The Best Movie 2 was released a year later, followed by
The Best Movie 3-De in January 2011; both starred Kharlamov. Produced by Monumental Pictures, their runs followed the first film's: a good start, a collapse during the second week and some profit at the end. TNT targeted young audiences in 2008.
Univer, a sitcom about students living in a Moscow dormitory, premiered on August 25. The series, created and produced by
Semyon Slepakov and Vyacheslav Dusmukhametov, was directed by
Pyotr Tochilin (director of
Khottabych):
Love in a District, a series about young people belonging to different social groups, premiered on December 19 and ran for two seasons.
Univer was more successful and, with its two-season sequel
Univer. New Dorm, has produced over 500 episodes.
SashaTanya, another
Univer spin-off about a couple from the original series, premiered in 2013 and was also successful.

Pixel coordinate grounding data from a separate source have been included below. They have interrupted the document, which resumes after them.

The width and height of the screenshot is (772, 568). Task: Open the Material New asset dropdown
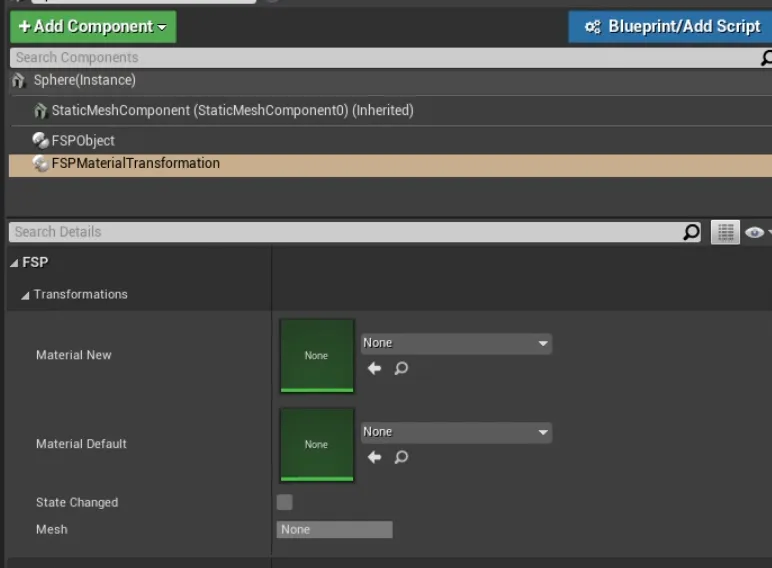click(456, 343)
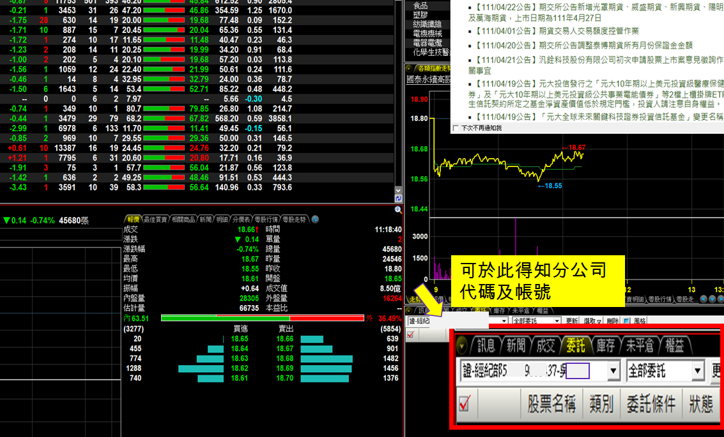The width and height of the screenshot is (724, 437).
Task: Click the round arrow icon left of 訊息 tab
Action: click(463, 344)
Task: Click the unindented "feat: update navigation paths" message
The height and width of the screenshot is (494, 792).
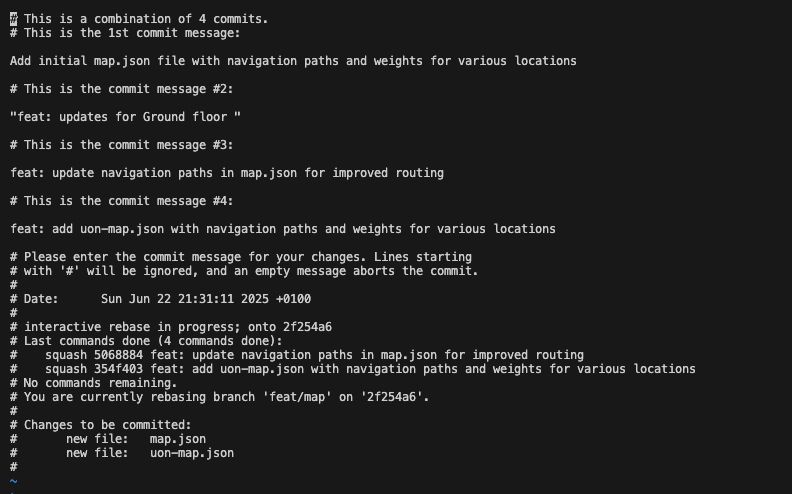Action: 227,173
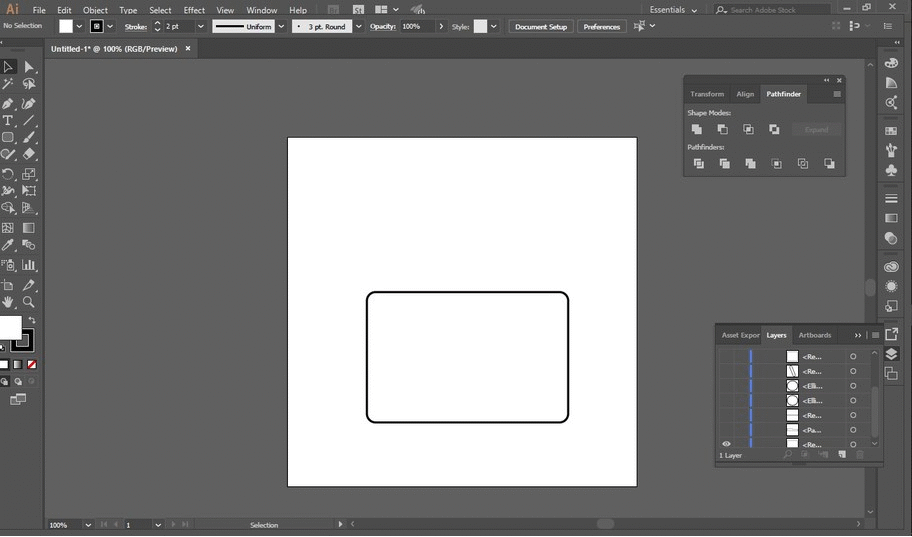Open the stroke weight dropdown
The width and height of the screenshot is (912, 537).
point(201,27)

Made in Woman (soon renamed
Comedy Woman), inspired by the all-male
Comedy Club, premiered at the end of 2008 and was conceived in 2006 by
KVN Moscow Megapolis team member Natalia Yeprikyan. Other women from
KVN who were involved in the show were Elena Borshcheva, Ekaterina Skulkina, Ekaterina Barnabas, Ekaterina Baranova,
Marina Kravets, Maria Kravchenko, Polina Sibagatullina, Tatyana Morozova, Natalia Medvedeva, and Marina Bochkareva.
Egor Druzhinin was an occasional host.
Barvikha, a
comedy-drama about school life in an
elite cottage community, premiered in fall 2009. Its creators described it as a "new-generation series" and "cinematic" (the series was filmed in
1080p), with carefully written dialogue – the writers visited Barvikha – and good performances. The series raised questions about the interaction of children with others from families with a different social status. Two seasons were filmed (one 20 episodes and the other 15), and the second season was broadcast in 2011 as
Bright Young Things: Barvikha 2. TNT participated in 2009's Year of the Young, supporting the youth-volunteer Train of Youth and broadcasting over 500
public service announcements. The channel supported 12 information campaigns about
healthy lifestyles, the
HIV prevention, combating
tobacco and other
addiction, supporting
blood donation and
inclusive education, and counteracting
human trafficking. A year earlier, TNT was an information sponsor of the Year of the Family and produced
election videos with the slogan "Don't be a vegetable - vote!" In November 2009, TNT received an award from the Coalition of Nonprofit Organizations for "Socially Responsible Media: Putting Social Advertising on the Air".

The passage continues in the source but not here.